### What is expected
Please copy out every line in the items below that contains the string "agent". Uppercase and lowercase count as different letters.

### Extracted entries
──────────────────────────────

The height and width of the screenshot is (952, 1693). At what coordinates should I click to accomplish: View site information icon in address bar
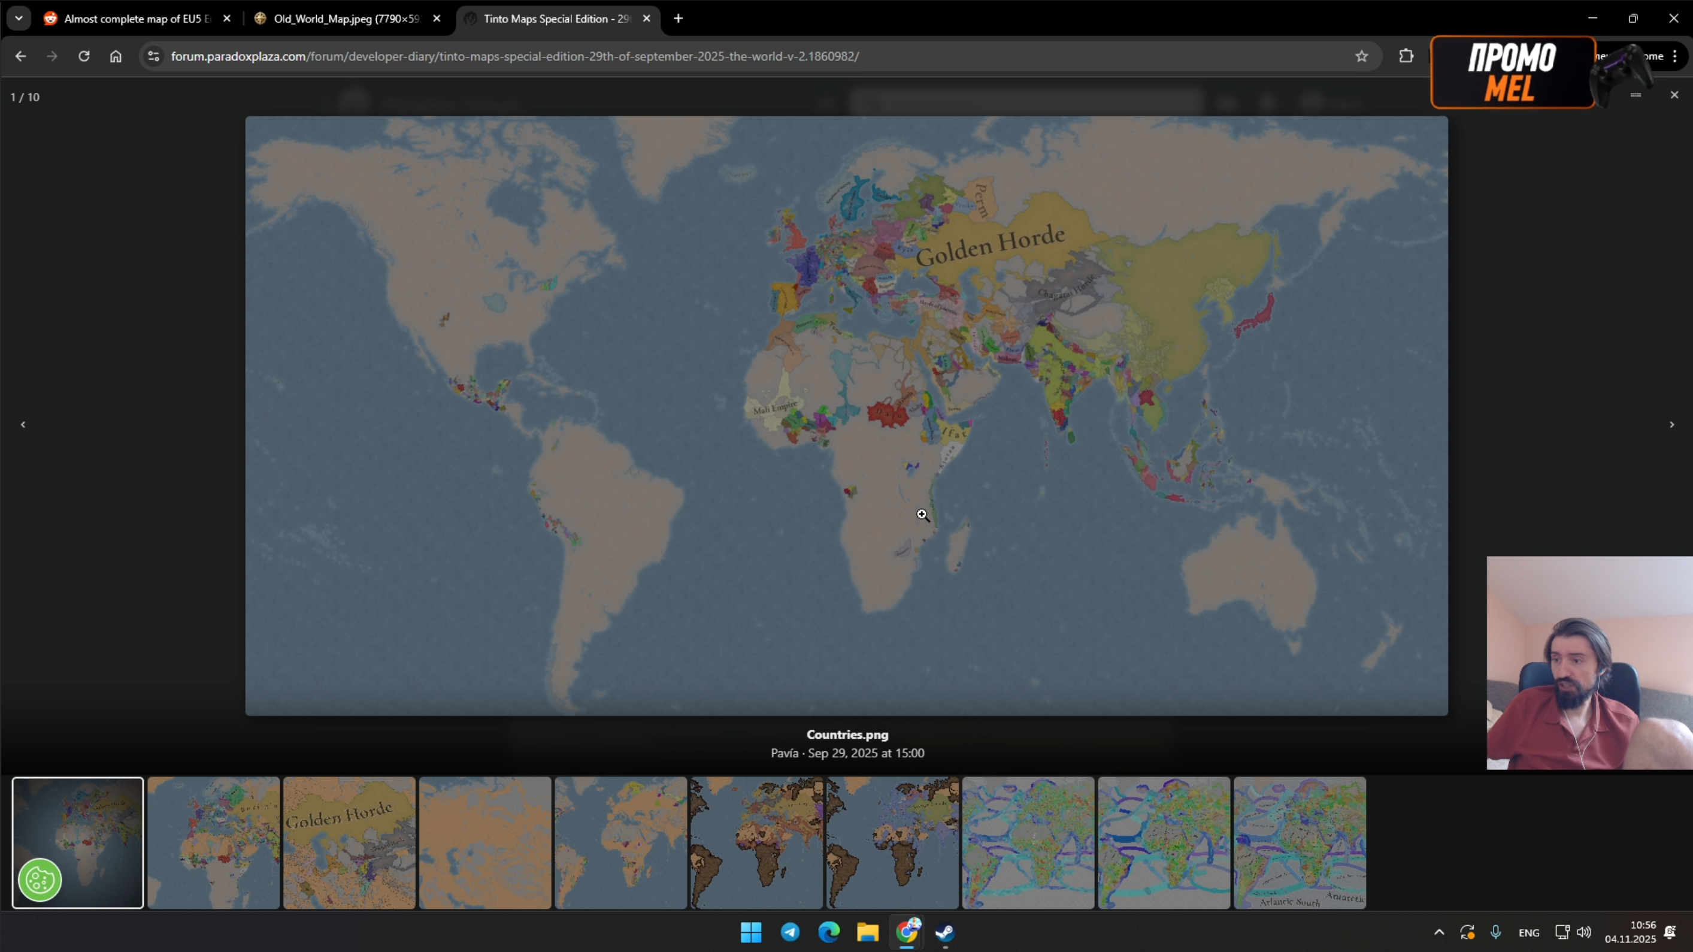pyautogui.click(x=153, y=56)
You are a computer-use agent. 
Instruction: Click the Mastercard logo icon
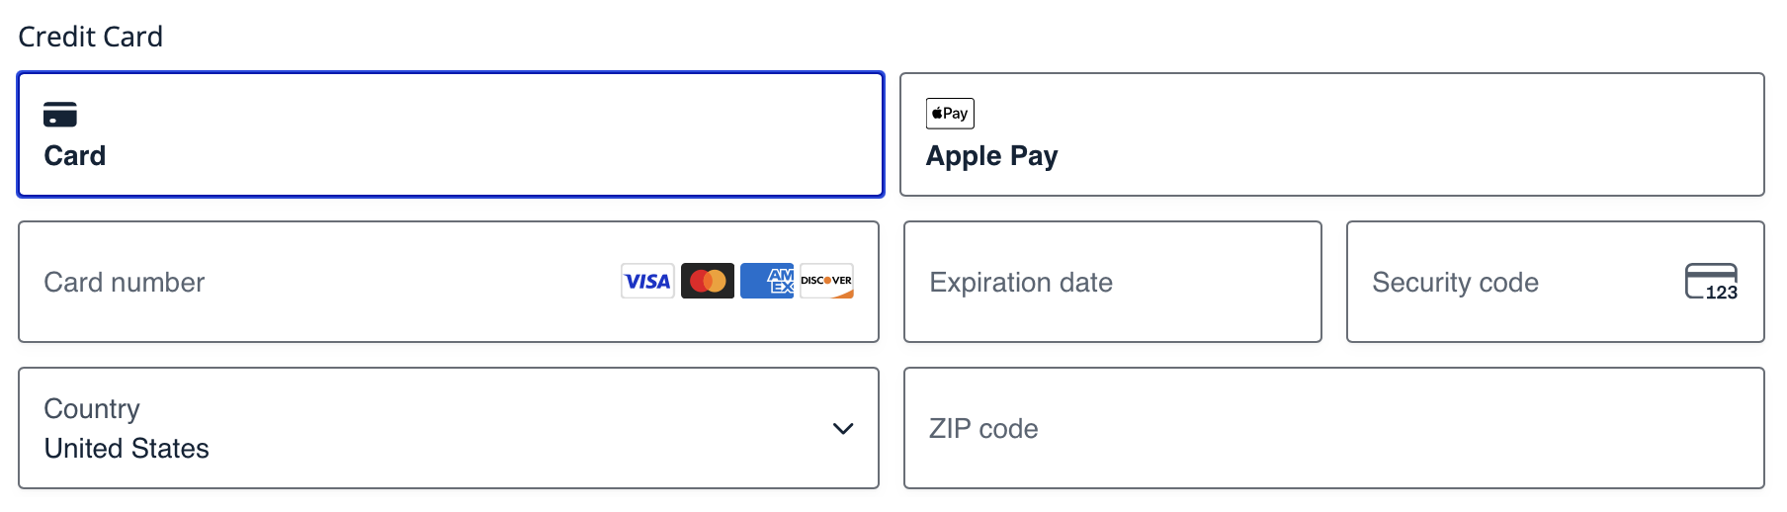click(x=708, y=282)
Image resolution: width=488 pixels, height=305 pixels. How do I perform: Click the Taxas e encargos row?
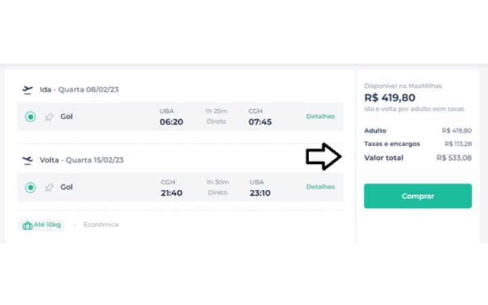point(418,144)
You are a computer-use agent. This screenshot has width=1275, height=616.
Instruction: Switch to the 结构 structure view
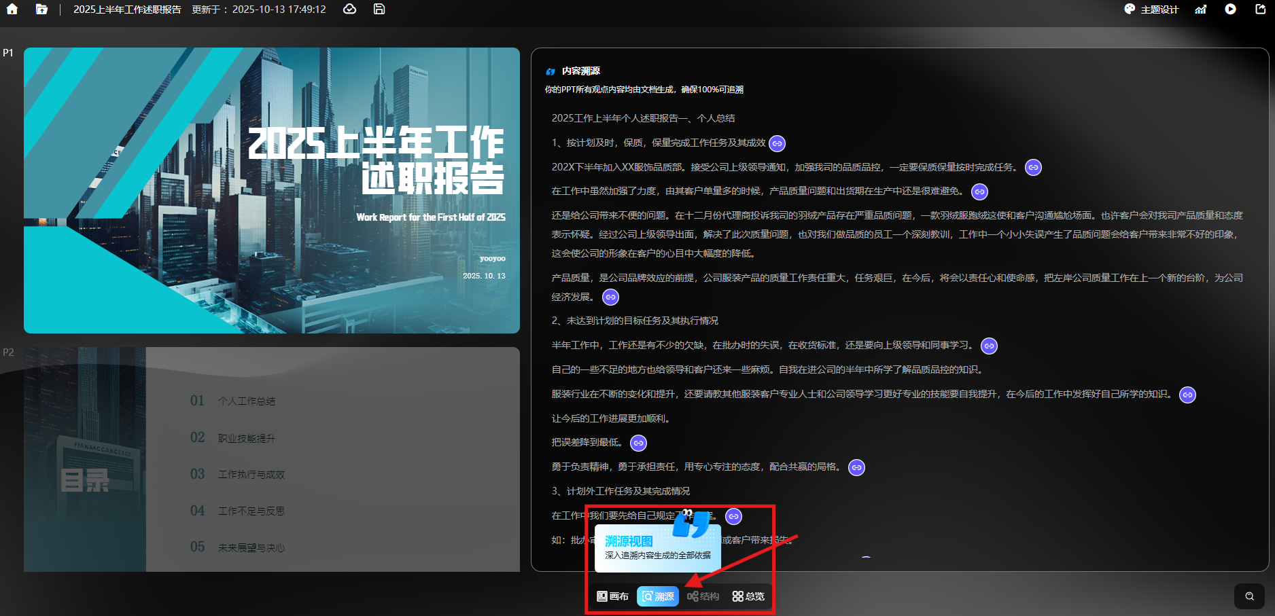click(x=703, y=596)
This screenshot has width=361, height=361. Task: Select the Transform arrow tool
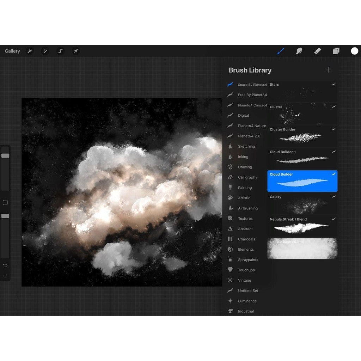tap(75, 51)

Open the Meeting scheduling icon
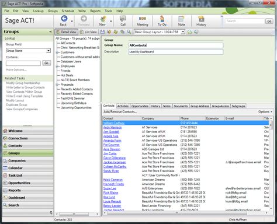coord(142,19)
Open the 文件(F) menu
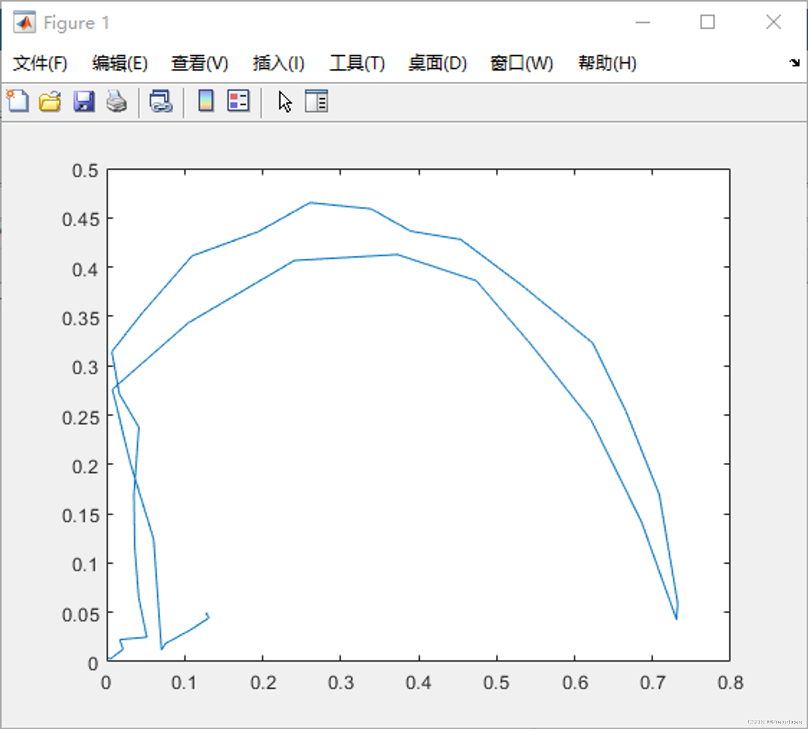 pos(40,63)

──────────────────────────────

### Exercise answer
You are a computer-use agent. 
You are a computer-use agent. This screenshot has width=1275, height=616.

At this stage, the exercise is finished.